The United States District Court for the District of Maryland recently denied a mortgage servicer’s motion to dismiss a putative class action claim pursuant to the Real Estate Settlement Procedures Act (RESPA) § 2605(g), providing insight as to what is required to state a claim for statutory damages with respect to alleged mishandling of escrow accounts.
In Akkus v. Rocket Mortgage, LLC, several homeowners filed a three-count complaint against their mortgage servicer alleging mismanagement of their escrow accounts in violation of RESPA. The plaintiffs claim that Rocket Mortgage failed to pay property taxes from their escrow accounts in a timely manner, resulting in penalties assessed to their accounts and causing them emotional distress. The plaintiffs also allege Rocket Mortgage failed to properly respond to their qualified written requests (QWRs) for account information. Rocket Mortgage moved to dismiss the complaint in its entirety, and the district court denied the motion with respect to count I (escrow account violations), while dismissing counts II and III (QWR violations).
In count I, the plaintiffs alleged that Rocket Mortgage failed to timely pay property taxes from their escrow accounts, and that Rocket Mortgage had a pattern, practice or custom of failing to make necessary payments for the class of borrowers. Rocket Mortgage moved for a partial dismissal, asserting that the plaintiffs could not show the requisite pattern or practice necessary to recover statutory damages.

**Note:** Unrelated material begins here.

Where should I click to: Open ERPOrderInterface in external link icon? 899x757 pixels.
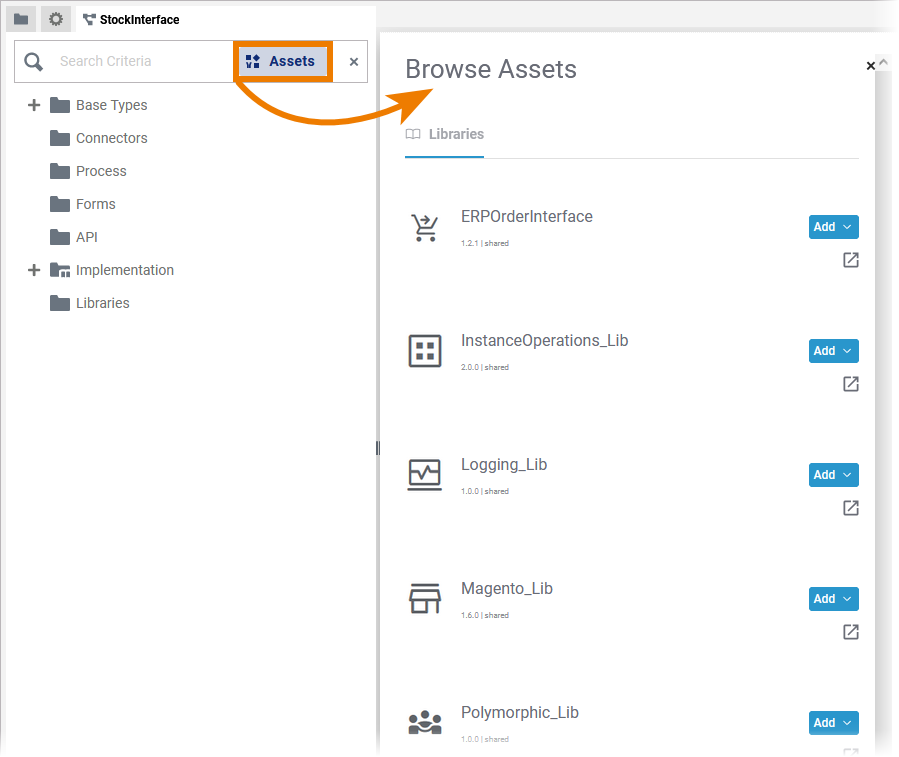(851, 260)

RESPA § 2605(g) requires loan servicers to make payments from the escrow account of any borrower for taxes, insurance premiums, and other charges in a timely manner as such payments become due. The plaintiffs may obtain actual damages for the servicer’s failure to comply with the law and may also seek statutory damages if a defendant has a “pattern or practice of noncompliance with this section.” The case law analyzing whether a plaintiff has established a “pattern or practice” is still developing, but federal district courts have held that one or two RESPA violations alone is insufficient.
The parties disputed the meaning of the phrase “pattern or practice of noncompliance with the requirements of this section.” The plaintiffs argued that the language broadly refers to all violations of § 2605 and thus they can show a pattern or practice of noncompliance related to any violation of § 2605, not simply escrow accounting violations. Rocket Mortgage argued in favor of a narrow interpretation of the statute, asserting that the plaintiffs must allege violations involving the same conduct from the same subsection of § 2605, i.e., the pattern or practice must be related to escrow account management.
District Court Judge George L. Russell, III disagreed with Rocket Mortgage, interpreting the phrase “a pattern or practice of noncompliance with this section” to require the plaintiffs to allege that the defendant routinely violated any RESPA section to plausibly state a claim for statutory damages pursuant to § 2605(g). The court found that the absence of the word “subsection” from the statute indicates that Congress did not intend to confine “pattern or practice” to a single RESPA subsection.
Our Take:
The decision by the Maryland district court was decided on the pleadings and predicated on statutory interpretation of Congressional intent. Courts are charged with interpreting consumer protection statutes such as RESPA broadly, which the district court did here.